Transformation is economic redistribution as well as setting the tone for the business going forward. This is a corrective action because historically business has catered for narrow interests. This is done so that the sustainability of the business is enhanced going forward.
Furthermore, the elimination of unfair discrimination has to be effected. Economic redistribution can happen on the quiet in payments of dividends to equity partners, which is always shrouded in complex formulae.
But issues of strategic direction and undermining racism and sexism are an emotive and engaging aspect of the package and generally strategic BEE partners have failed dismally in these areas. It calls on us as such partners to engage with both black and white staff in the businesses in which we are invested.
In my experience this engagement has been ad hoc, informal and mostly cursory. It is as if the black shareholders are embarrassed about their status and thus the egg dance. It is important that we remember how and why we were chosen to be partners to white business and that the discounts or facilitation we received were intended to expedite the transformation process by making it easier for us to buy into these companies.
Our active involvement is one intermediate station in the process of transforming the business. Our failure to engage, particularly with black people already working in these companies, represents abject deficiency on our part. This reluctance to talk is puzzling because it is exactly why we got involved.
You get a sense that we feel white people would be unhappy if we are seen to be taking sides. But at this stage of the process we have to be partisan. Such apathy should not be allowed to continue.

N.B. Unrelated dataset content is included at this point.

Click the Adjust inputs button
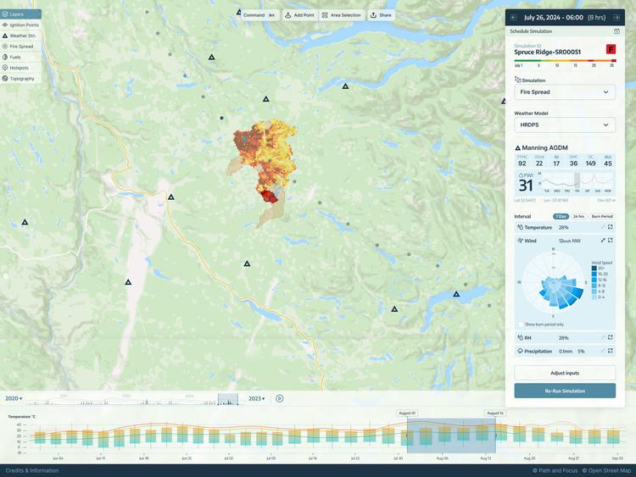[565, 373]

It undermines the transformation process because:
- Black people feel let down or without a clear context for the transformation process;
- Support for them is weak and the BEE partner does not provide any cover, but can become something of a ‘sweetheart partner”; and
- It perpetuates a divide-and-rule scenario if people and black business sectors are driven by different agendas and priorities.

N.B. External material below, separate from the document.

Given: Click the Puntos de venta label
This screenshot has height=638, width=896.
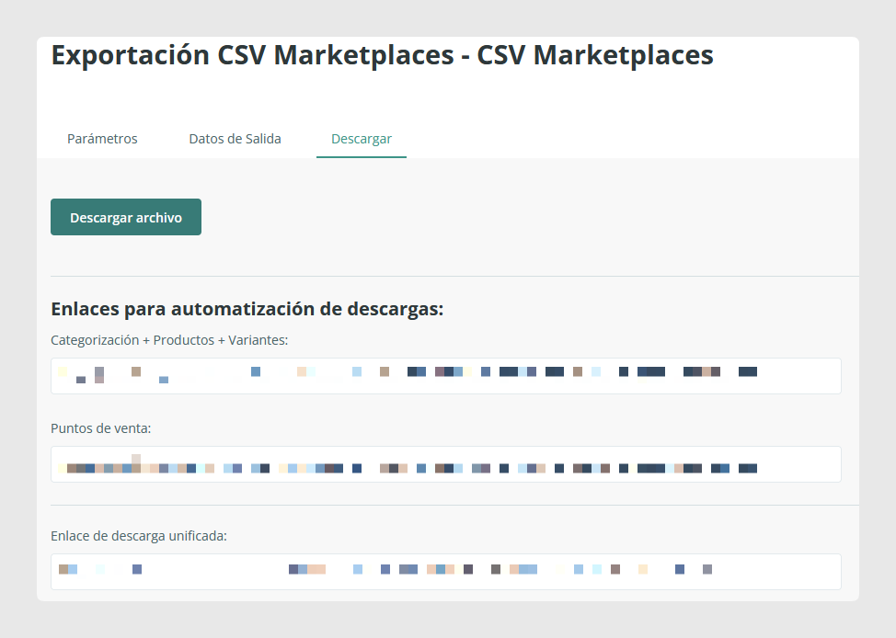Looking at the screenshot, I should (100, 428).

It may sound like a stuck record, but as long as there is no unity of purpose and an activist disposition, the cherished emancipation is a long way from being realised.
Black shareholders are pivotal in this process and the route we took to reach this status obliges us to play this role to the benefit of those who deserve to gain from it rather than our own narrow interest.

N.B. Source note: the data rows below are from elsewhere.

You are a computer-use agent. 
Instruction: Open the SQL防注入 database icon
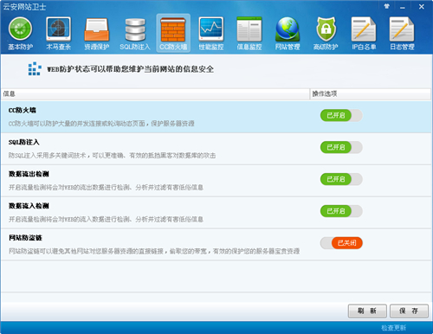click(135, 34)
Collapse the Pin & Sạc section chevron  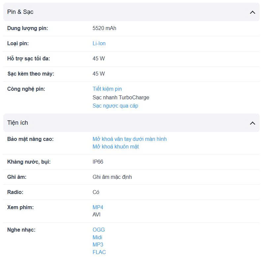[x=252, y=12]
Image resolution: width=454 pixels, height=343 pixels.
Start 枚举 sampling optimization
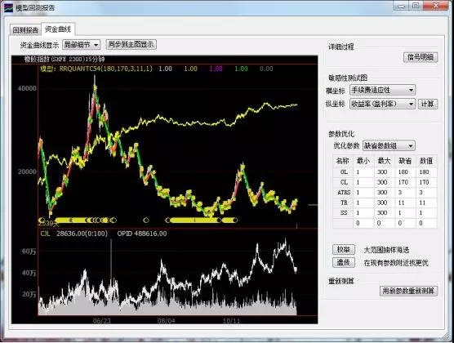[344, 249]
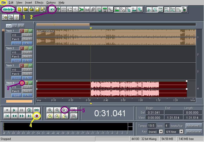Open Out 1 output selector on Track 3

27,70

Professor Njabulo Ndebele says: ‘Redistribution was given priority over creation and invention. That way we reaffirmed the structures of inequality by seeking to work within the inherent logic.” The objective should be to undermine those structures and collectively create new processes and priorities.
Continuing on the activist theme, the attendance at the Black Management Forum (BMF) conference last week was a gross disappointment both in terms of numbers and seniority of attendees. It is said people outgrow the BMF. For me it is utter nonsense and arrogance even to think that. As black managers, every inspiration, experience, role model and so on is essential and the BMF has always provided these.
Maya Angelou sees it thus: ‘When you learn, teach, when you get, give.” She also says: ‘If you do not appreciate the things you have, other people will treat them with contempt.”
Interestingly, one of the topics at the conference covered leadership learnings from Polokwane. The new BMF executive had an opportunity to show how to overcome divisive pre-election strife and create a new unified organisation.
If the preceding debates were in the interest of the BMF and were principled rather than opportunistic and personalised around ‘cult figures”, then the organisation would have emerged stronger.
Those of us opposed to the president doubling as a government bureaucrat now have to support the new executive for the good of the organisation.